Under the constitutional reforms negotiated after the 1994 elections, the 16-member Supreme Court of Justice is appointed by a National Judicial Council, which is comprised of the President, the leaders of both houses of Congress, the President of the Supreme Court, and an opposition or non-governing-party member. One other Supreme Court Justice acts as secretary of the Council, a non-voting position. The Supreme Court has sole authority over managing the court system and in hearing actions against the president, designated members of his cabinet, and members of Congress when the legislature is in session.

The Supreme Court hears appeals from lower courts and chooses members of lower courts. Each of the 31 provinces is headed by a presidentially appointed governor. Mayors and municipal councils to administer the 124 municipal districts and the National District (Santo Domingo) are elected at the same time as congressional representatives.

ECONOMY

After a decade of little to no growth in the 1980s, the Dominican Republic's economy boomed in the 1990s, expanding at an average rate of 7.7% per year from 1996 to 2000. Tourism (the leading foreign exchange earner), telecommunications, and free-trade-zone manufacturing are the most important sectors, although agriculture is still a major part of the economy. The Dominican Republic owed much of its success to the adoption of sound macroeconomic policies in the early 1990s and greater opening to foreign investment. Growth turned negative in 2003 (-0.4%) due to the effects of government handling of major bank frauds and to lower U.S. demand for Dominican manufacturers. The Mejía administration negotiated an IMF standby agreement in August 2003 but was unable to comply with fiscal targets. The Fernández administration obtained required tax legislation and IMF board approval for the standby in January 2005. The Dominican peso fell to an unprecedented low in exchange markets in 2003-2004 but strengthened dramatically following the election and inauguration of Leonel Fernández. Since late 2004 it has traded at a rate considered to be overvalued on a purchasing power parity basis.
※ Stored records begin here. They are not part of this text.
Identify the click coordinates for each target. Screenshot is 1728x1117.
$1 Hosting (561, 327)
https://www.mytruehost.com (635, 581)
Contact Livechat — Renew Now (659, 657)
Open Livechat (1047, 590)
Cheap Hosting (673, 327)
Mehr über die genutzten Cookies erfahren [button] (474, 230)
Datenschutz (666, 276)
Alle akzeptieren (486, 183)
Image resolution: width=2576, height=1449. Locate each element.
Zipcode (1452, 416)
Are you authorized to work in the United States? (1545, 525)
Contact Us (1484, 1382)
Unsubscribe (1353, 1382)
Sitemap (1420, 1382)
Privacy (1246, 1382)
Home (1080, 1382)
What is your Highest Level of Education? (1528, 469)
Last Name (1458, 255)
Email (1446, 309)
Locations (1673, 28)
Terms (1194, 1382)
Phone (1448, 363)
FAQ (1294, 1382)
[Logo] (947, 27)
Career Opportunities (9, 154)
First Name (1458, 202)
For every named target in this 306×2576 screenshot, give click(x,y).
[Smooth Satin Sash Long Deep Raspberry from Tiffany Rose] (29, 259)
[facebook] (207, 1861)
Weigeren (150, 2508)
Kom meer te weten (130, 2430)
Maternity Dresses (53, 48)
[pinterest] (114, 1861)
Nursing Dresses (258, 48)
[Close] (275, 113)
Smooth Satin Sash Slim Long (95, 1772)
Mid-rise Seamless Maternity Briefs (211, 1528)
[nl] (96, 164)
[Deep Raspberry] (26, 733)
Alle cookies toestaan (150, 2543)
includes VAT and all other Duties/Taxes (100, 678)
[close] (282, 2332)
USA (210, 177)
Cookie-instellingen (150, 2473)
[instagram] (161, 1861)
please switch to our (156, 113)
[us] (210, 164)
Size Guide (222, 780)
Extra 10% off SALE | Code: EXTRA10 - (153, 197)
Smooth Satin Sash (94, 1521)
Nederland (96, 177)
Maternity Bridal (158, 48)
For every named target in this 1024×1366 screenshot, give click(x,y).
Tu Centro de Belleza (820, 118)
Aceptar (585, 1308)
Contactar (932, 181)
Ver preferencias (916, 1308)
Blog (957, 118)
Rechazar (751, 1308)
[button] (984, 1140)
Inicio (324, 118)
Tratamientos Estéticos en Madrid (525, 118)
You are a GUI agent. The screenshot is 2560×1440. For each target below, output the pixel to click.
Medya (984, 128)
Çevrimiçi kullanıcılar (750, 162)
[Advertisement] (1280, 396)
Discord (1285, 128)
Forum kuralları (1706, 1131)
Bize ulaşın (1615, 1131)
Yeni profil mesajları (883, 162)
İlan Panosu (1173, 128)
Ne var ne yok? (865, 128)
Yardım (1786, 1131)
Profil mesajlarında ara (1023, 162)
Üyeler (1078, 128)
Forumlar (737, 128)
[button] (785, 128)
Inflation fell sharply in late 2004 and was estimated at 9% for that calendar year. The Fernández administration successfully renegotiated official bilateral debt with Paris Club member governments, commercial bank debt with London Club members, and sovereign debt with a consortium of lenders. It met fiscal and financial targets of the standby agreement but fell short of goals for reforms in the electricity sector and financial markets. Central Bank statistics indicate 10.7% growth for 2006 with 5.0% inflation. The Central Bank estimates that the economy grew at 7.9% in the first six months of 2007 with an inflation rate of 5.9%.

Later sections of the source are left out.